* TASK TO CARRY OUT: Count the lines in the records below that contain the string "header", matching case exactly, and give only the number.
• • • • • • •
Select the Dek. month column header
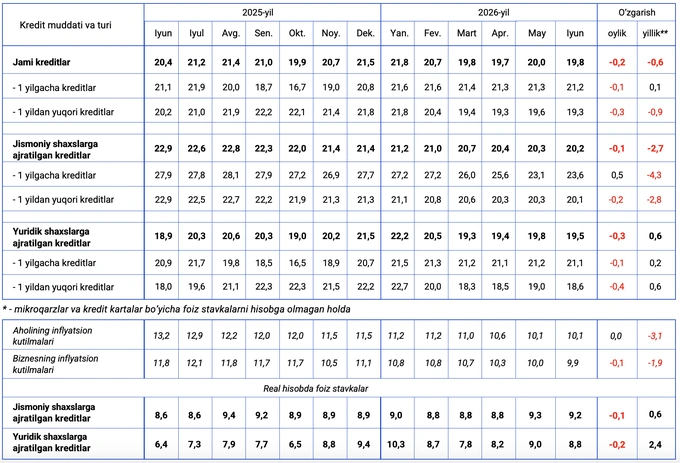 pos(365,33)
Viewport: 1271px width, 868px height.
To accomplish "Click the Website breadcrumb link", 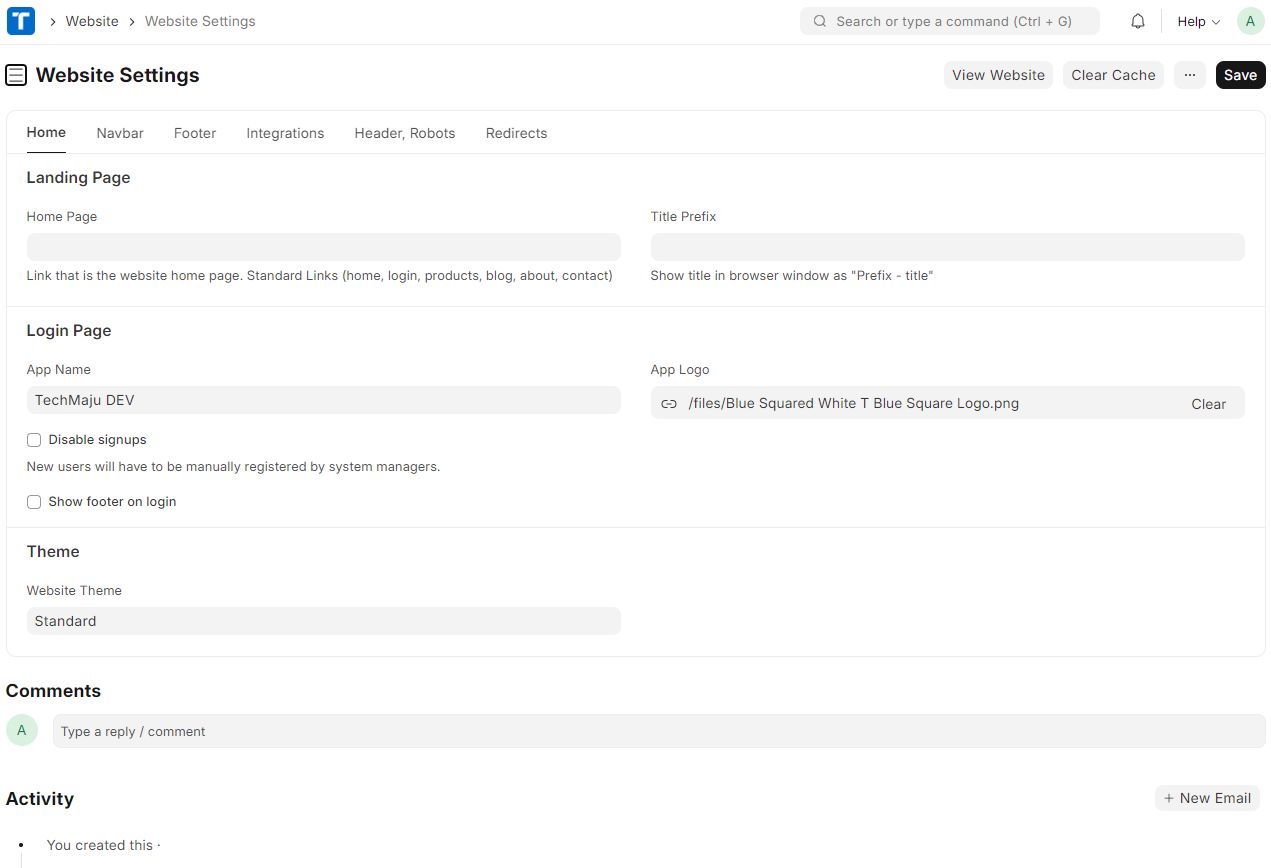I will point(92,21).
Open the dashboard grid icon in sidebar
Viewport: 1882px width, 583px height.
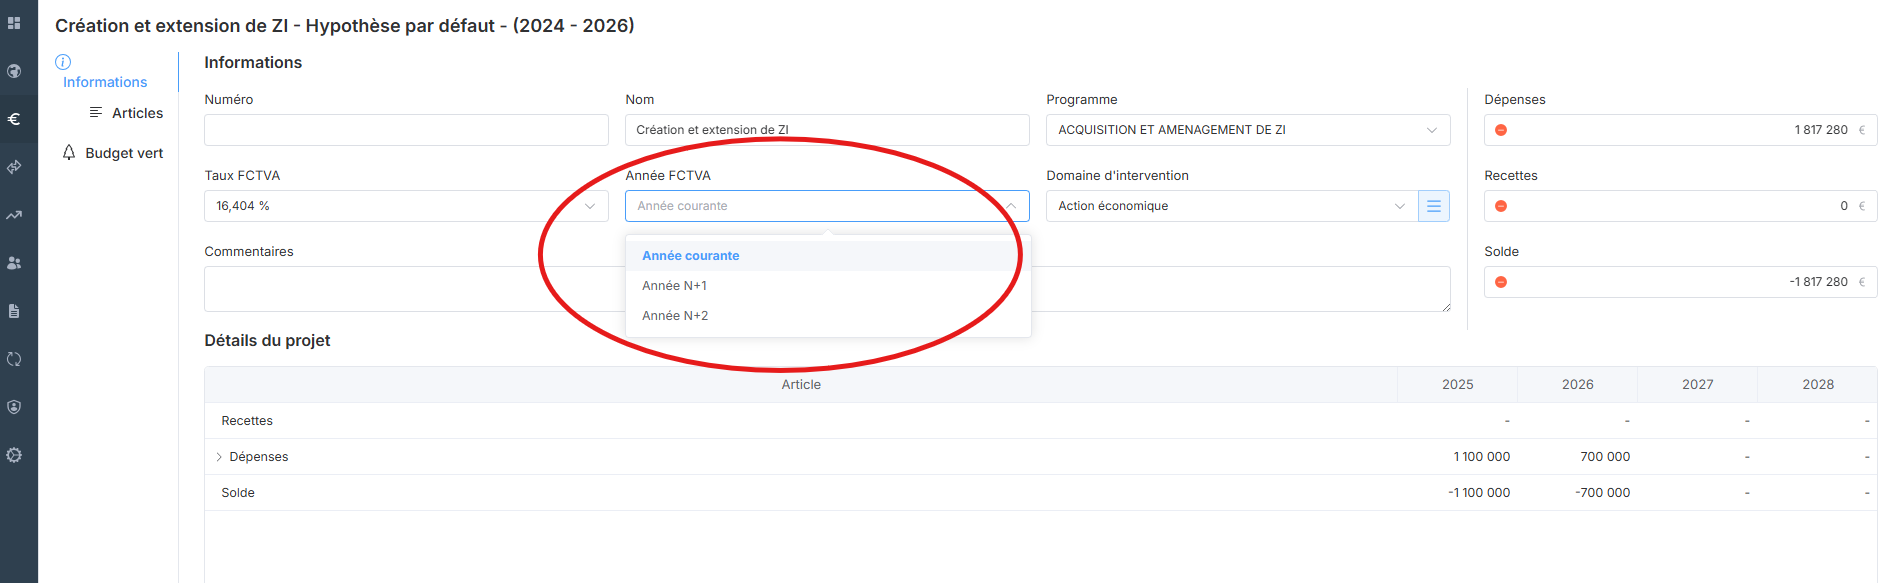(x=14, y=23)
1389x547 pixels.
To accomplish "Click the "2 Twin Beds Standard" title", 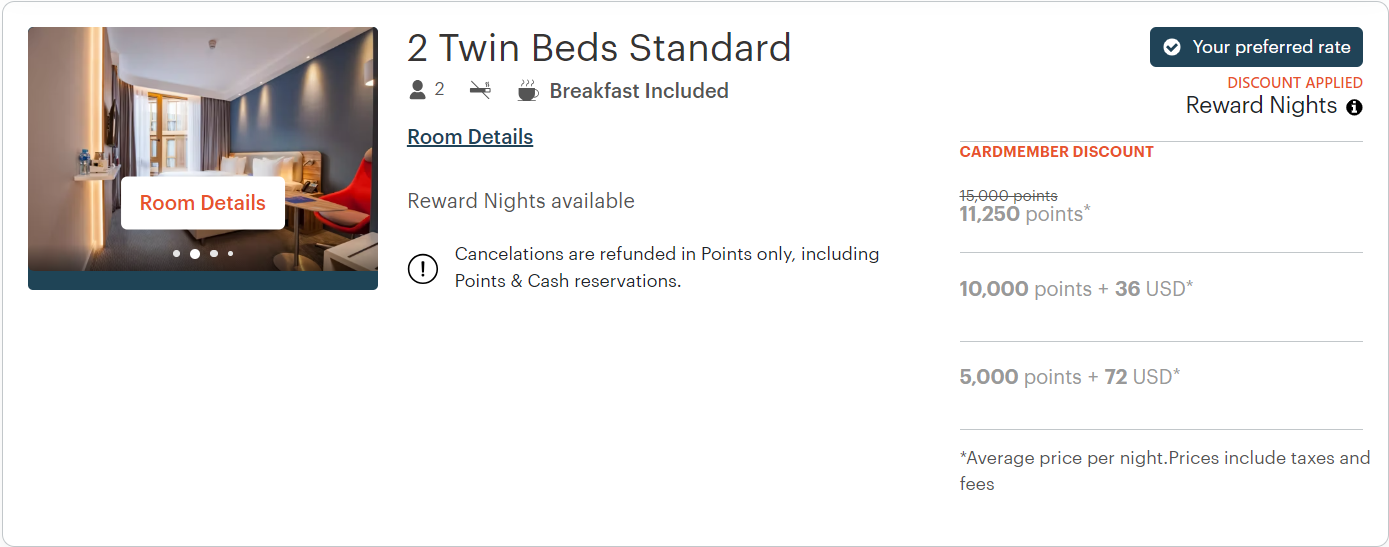I will [x=599, y=48].
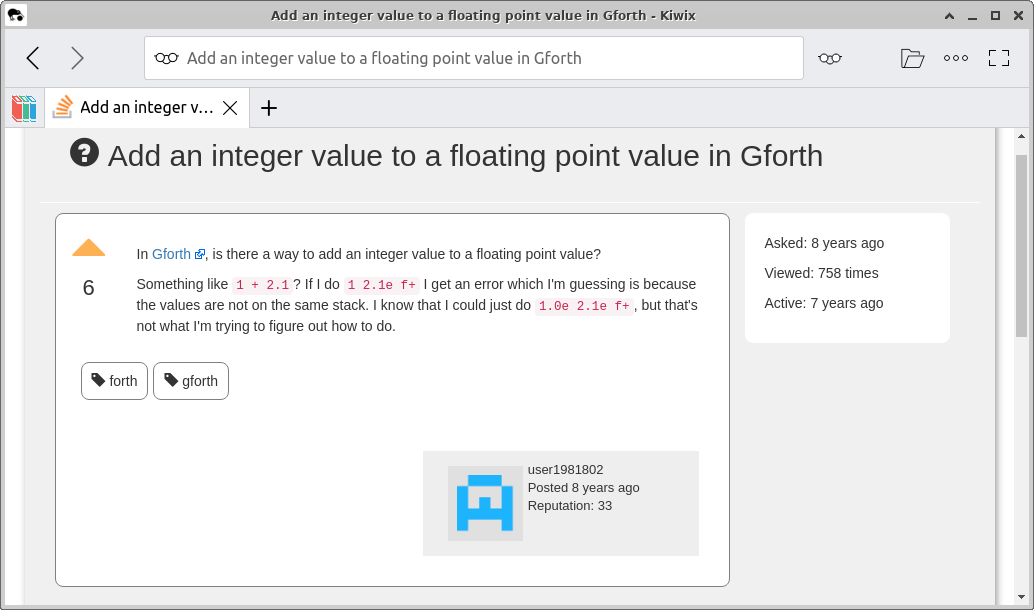Click the binoculars search icon in address bar
1034x610 pixels.
(167, 58)
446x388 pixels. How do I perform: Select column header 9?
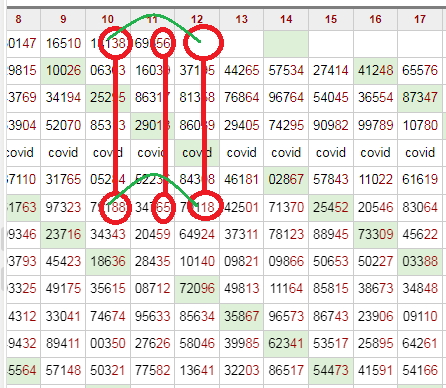coord(63,19)
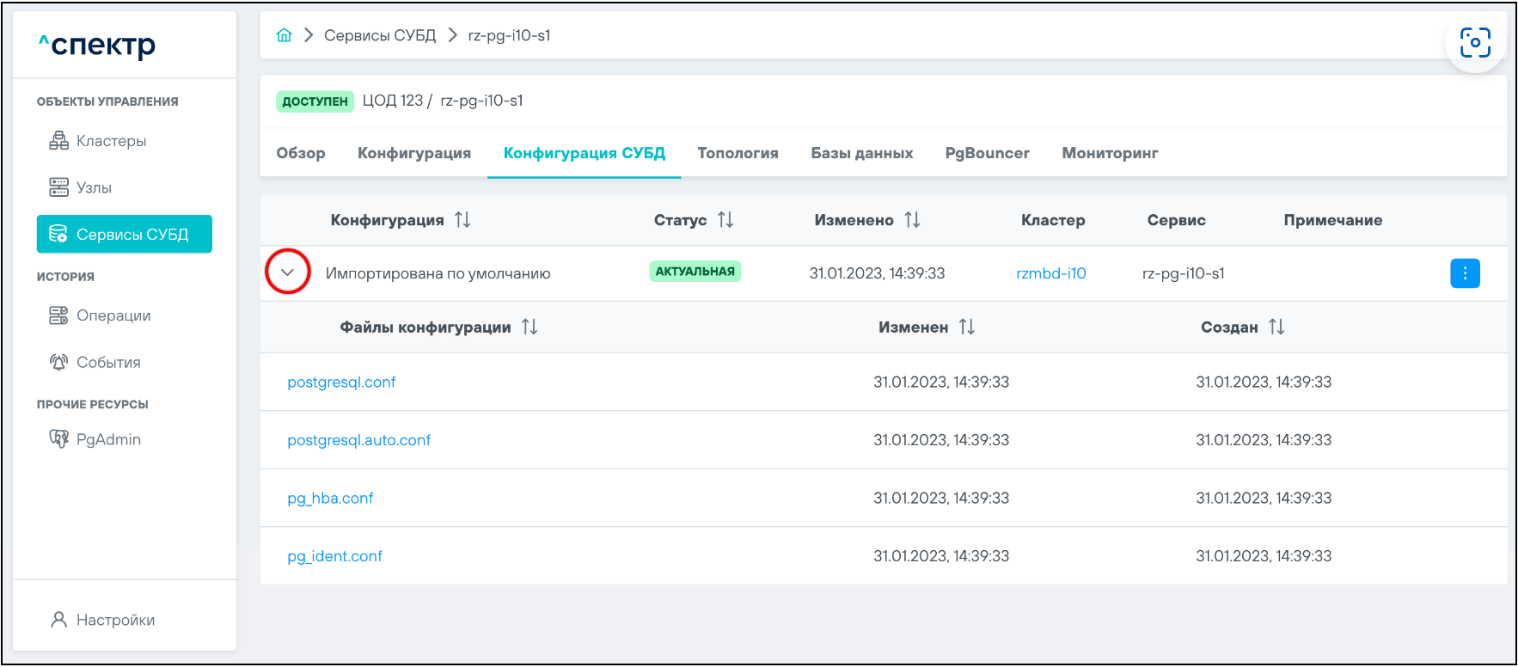The image size is (1518, 667).
Task: Sort by Конфигурация column arrows icon
Action: click(x=462, y=220)
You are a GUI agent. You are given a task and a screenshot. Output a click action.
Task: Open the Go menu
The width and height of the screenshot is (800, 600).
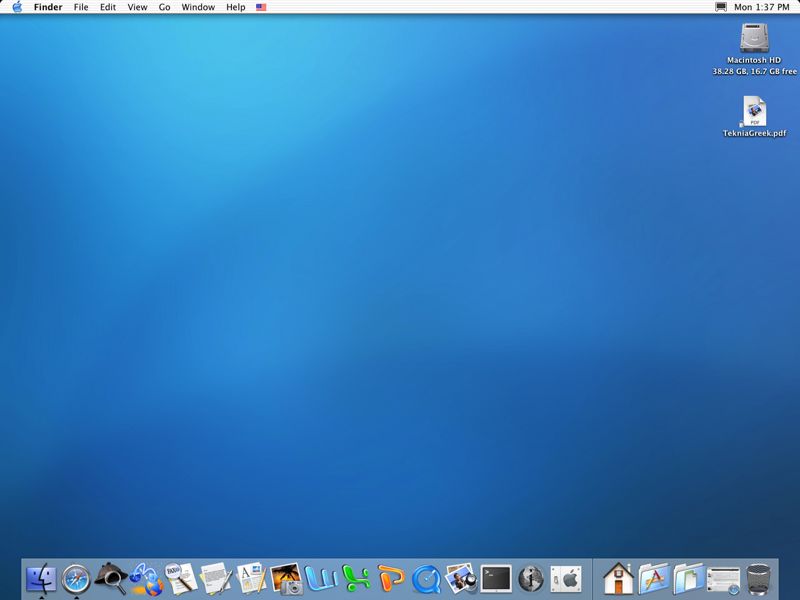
• • • • • • •
* EXERCISE SOLUTION: 2